> _Materials provided_
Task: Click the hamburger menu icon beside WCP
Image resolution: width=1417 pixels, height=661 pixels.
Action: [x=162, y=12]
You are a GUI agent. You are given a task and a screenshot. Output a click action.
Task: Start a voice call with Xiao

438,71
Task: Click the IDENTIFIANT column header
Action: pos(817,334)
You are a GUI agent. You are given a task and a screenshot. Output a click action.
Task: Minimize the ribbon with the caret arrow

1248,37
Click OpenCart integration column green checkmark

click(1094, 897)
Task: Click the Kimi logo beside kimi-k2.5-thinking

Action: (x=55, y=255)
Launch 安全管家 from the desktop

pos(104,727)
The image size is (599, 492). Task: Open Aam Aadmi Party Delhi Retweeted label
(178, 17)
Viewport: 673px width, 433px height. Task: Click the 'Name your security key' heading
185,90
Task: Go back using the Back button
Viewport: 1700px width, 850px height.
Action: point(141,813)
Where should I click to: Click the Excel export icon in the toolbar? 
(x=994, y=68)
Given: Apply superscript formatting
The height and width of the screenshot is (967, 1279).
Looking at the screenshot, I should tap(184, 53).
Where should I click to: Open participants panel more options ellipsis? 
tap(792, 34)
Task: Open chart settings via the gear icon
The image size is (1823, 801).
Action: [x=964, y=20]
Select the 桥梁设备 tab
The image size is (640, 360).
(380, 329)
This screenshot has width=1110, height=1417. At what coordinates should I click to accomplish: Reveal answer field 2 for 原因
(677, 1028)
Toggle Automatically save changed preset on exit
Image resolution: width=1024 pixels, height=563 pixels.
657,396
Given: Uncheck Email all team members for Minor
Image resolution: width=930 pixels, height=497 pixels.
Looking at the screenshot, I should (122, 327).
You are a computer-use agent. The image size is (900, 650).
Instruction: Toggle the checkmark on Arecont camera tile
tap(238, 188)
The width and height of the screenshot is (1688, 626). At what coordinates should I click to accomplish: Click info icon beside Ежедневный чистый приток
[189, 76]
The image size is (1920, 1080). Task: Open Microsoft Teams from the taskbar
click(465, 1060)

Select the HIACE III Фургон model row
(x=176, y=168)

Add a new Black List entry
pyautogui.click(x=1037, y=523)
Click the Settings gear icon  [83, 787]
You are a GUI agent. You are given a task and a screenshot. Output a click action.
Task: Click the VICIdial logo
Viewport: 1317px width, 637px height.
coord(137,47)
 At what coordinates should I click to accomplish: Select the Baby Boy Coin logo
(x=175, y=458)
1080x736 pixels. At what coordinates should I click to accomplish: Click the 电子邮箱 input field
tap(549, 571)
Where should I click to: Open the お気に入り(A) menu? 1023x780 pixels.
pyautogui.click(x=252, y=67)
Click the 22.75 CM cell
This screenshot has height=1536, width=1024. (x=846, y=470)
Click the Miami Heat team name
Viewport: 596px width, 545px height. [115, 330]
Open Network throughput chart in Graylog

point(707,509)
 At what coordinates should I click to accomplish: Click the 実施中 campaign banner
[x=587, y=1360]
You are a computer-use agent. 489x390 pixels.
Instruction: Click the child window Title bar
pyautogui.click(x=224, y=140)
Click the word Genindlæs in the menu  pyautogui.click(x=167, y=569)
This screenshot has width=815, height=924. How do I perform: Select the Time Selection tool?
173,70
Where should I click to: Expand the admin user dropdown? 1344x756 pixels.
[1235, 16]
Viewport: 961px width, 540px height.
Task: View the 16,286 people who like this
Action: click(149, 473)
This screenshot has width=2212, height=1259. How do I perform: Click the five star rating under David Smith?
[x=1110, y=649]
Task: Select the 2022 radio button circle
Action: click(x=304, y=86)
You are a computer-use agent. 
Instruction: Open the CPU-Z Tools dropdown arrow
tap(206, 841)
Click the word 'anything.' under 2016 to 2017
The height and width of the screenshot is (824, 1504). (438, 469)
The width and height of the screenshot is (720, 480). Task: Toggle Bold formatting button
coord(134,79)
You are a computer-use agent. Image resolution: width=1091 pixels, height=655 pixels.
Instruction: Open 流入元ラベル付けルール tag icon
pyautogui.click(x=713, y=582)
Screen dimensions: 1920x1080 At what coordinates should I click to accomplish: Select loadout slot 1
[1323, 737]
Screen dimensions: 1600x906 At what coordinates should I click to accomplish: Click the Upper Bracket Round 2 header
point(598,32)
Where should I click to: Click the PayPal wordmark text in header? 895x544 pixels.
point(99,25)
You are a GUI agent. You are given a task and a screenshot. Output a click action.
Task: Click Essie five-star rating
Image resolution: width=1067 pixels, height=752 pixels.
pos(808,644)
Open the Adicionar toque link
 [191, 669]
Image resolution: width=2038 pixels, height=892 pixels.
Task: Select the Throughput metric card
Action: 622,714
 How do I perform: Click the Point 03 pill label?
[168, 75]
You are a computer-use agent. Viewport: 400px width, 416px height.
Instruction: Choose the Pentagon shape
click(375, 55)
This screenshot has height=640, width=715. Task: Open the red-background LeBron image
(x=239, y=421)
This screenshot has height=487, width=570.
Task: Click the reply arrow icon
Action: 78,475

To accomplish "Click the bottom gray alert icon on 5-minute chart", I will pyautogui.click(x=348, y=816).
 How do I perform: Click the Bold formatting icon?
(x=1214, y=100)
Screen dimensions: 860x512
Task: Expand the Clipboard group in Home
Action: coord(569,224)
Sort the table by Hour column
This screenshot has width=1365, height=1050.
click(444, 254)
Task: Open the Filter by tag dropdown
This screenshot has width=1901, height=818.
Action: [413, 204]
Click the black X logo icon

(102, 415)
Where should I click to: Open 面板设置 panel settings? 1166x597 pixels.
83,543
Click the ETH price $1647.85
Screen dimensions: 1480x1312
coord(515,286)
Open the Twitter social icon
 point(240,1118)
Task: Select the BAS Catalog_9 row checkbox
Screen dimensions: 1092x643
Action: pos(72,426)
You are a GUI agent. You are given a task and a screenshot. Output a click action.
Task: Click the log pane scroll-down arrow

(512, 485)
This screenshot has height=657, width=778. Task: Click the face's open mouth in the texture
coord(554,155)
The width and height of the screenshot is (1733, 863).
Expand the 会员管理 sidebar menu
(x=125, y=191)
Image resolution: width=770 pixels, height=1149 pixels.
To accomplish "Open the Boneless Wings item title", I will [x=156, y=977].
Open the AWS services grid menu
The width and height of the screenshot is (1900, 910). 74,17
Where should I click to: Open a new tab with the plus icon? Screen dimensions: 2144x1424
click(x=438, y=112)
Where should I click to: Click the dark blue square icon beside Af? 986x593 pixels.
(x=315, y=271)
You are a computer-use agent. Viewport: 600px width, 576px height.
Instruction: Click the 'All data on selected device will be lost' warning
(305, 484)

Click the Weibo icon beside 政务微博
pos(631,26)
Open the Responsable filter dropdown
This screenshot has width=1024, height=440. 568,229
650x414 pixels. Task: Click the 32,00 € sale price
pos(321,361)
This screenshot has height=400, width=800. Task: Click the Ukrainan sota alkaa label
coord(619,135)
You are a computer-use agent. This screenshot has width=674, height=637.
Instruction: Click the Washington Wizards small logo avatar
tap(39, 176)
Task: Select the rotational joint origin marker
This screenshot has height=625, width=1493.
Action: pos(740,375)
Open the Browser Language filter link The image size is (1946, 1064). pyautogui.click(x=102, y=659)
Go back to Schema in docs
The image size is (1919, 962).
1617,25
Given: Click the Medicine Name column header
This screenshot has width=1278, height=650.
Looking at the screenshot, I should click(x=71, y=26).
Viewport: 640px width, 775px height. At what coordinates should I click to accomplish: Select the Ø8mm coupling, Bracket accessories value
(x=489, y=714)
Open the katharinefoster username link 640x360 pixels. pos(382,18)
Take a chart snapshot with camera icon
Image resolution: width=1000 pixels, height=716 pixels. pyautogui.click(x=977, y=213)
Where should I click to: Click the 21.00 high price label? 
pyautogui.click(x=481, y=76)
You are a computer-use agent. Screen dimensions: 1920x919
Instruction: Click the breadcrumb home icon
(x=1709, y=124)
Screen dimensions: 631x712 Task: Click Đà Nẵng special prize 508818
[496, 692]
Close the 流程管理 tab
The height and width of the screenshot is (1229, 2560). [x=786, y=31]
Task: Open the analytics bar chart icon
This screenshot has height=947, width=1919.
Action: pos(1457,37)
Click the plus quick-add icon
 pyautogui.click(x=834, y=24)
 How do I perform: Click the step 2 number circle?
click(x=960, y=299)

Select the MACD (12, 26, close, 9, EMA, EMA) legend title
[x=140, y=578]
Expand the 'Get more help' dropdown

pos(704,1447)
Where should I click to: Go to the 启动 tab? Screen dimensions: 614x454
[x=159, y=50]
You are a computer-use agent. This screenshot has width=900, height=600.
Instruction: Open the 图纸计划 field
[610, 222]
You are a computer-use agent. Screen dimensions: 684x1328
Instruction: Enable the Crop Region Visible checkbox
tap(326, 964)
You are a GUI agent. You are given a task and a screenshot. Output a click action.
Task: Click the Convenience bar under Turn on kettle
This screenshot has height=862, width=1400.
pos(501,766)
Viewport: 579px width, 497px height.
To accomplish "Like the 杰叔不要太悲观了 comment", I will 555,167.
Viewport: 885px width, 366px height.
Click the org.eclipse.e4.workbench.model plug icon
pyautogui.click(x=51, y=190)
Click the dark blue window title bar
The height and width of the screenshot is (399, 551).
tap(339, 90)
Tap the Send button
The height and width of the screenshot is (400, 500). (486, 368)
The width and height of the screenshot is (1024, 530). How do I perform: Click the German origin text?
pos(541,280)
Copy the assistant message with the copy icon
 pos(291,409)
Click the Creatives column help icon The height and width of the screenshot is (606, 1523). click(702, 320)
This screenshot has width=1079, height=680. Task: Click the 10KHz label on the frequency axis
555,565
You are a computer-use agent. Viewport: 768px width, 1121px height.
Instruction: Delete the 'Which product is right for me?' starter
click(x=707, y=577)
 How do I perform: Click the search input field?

> _Action item_
Every line of the entries that includes "gear" must be copied into the answer.

> _Result of the exercise_
Task: Open chart settings via the gear icon
Click the Settings gear icon  [83, 787]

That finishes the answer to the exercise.